-- start of PROVIDED DATA --

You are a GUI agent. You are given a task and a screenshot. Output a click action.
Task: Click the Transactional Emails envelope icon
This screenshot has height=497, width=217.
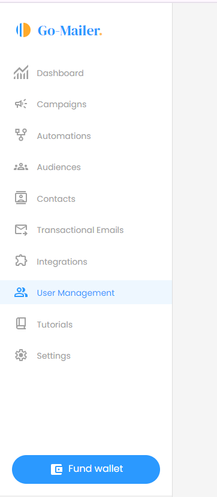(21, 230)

-- end of PROVIDED DATA --
-- start of PROVIDED DATA --

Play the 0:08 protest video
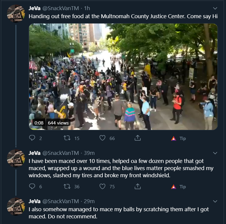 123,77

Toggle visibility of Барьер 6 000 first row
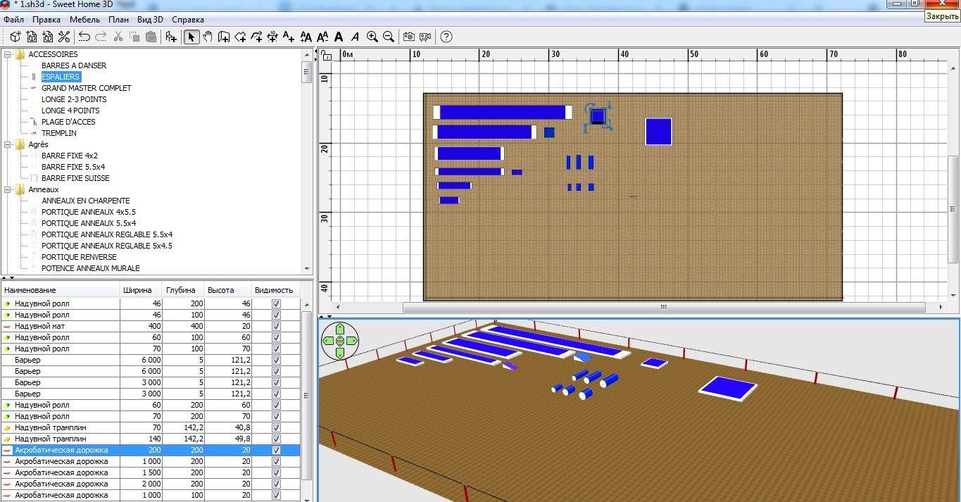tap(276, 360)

-- end of PROVIDED DATA --

▶ **YOUR INSTRUCTIONS**: Repeat the stretch of records from the line that contains "Play the 0:08 protest video" through the line that contains "tap(276, 360)", both ends included, and leave the pictures out of your answer.

▶ **RESULT FOR THIS TASK**:
Play the 0:08 protest video
 123,77

Toggle visibility of Барьер 6 000 first row
tap(276, 360)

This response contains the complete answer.